Focusing on these emerging personas can help firms make more informed decisions and keep up with the increasingly quantitative nature of the financial services industry. It also helps firms determine what additional data types and data capabilities are necessary to support the work of these professionals. These new personas, including data scientists and experts in machine learning and artificial intelligence, will not be the last of their kind, and leaders will have to ongoingly seek out new personas that will further change the industry.
How Investment Management Roles are Changing
Traditional roles with stakes in acquiring and handling data correctly include data operations, middle office and back-office professionals. Historically, front-office staff, including traders, have been hands-off when it comes data management, operations, and issues, leaving these tasks to these traditional roles. Traders for example, only needed to identify a fixed-income security that has incomplete data and send it to colleagues who can rectify the issue by manually filling in the missing fields. As firms become more data-driven and automated, and develop more quantitative investment strategies, the roles and responsibilities of these personas is changing.
Five years ago, a sell-side job posting for a trader responsible for interest rate products would require skills such as an understanding of statistical concepts and the ability to program using Python. Now buy-side firms are looking for quantitative experts with similar skillsets to help meet their investment outcomes, which is a big advance for traders’ staff personas. This is true for portfolio managers too, since their skillset has evolved to become more comfortable with data creation and consumption.
Of course, professionals such as portfolio managers, traders, risk, and research have historically been core to any investment management organization. We group these roles into the emerging investment management roles along with some others, such as Client Portfolio Managers (CPMs), because they are part of a profile that is increasingly more quantitative, using various data sets and ad hoc analysis to help derive insights that can help drive investment outcomes as well as meet the needs of data savvy clients.

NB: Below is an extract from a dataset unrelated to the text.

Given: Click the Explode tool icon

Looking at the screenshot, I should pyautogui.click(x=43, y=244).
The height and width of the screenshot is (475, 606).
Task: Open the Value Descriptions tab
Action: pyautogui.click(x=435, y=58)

CPMs embody another important emerging persona. The CPM is a hybrid role: they support investment teams by handling a combination of relationship management, provide investment and subject matter expertise, along with sales functions – but do not have the ultimate investment decision-making authority. Still, CPMs need sophisticated data sets to perform their job function effectively, such as quantitative analysis and performance attribution reporting.
Changes in Consumer Profiles
Even the typical consumer profile for investment firms is changing, which creates another kind of emerging persona. Asset management clients have changed from needing less information, and less sophisticated information, to more demanding professionals who expect more complex data points for analysis, for flexible and dynamic reporting and even to populate rich visualizations of that data.
What does the industry need to make decisions quicker and satisfy the demands of these emerging investment management roles? Systematic ways to sort data, including stock screens, quantitative screens and signal generation, as well as evaluations of company and industry reports whose appearance will differ depending on the sector of the company covered.
Firms should also recognize that all these emerging personas will demand more dynamic reporting of data to ease the difficulty of modeling asset allocation. Providers serving these personas face transparency challenges in responding to demands for position look-through to see disaggregated views across both internal and externally managed assets.
What all these personas have in common is high demand for larger and more complex data sets. That can even mean they are willing to just rapidly on-board data and put it into their quant models, or send to a data warehouse and derive high-level bullet points and dashboards using certain software or programming code, without turning to a fuller business intelligence visualization.
The data management community and investment firm managers are just starting to grasp the usefulness of personas for defining data needs at firms. Fuller development of these personas is needed to reach a “final frontier,” which should include data scientists who can run complex analytics producing investment and trading insights. These emerging investment management roles are nascent, but a group to watch.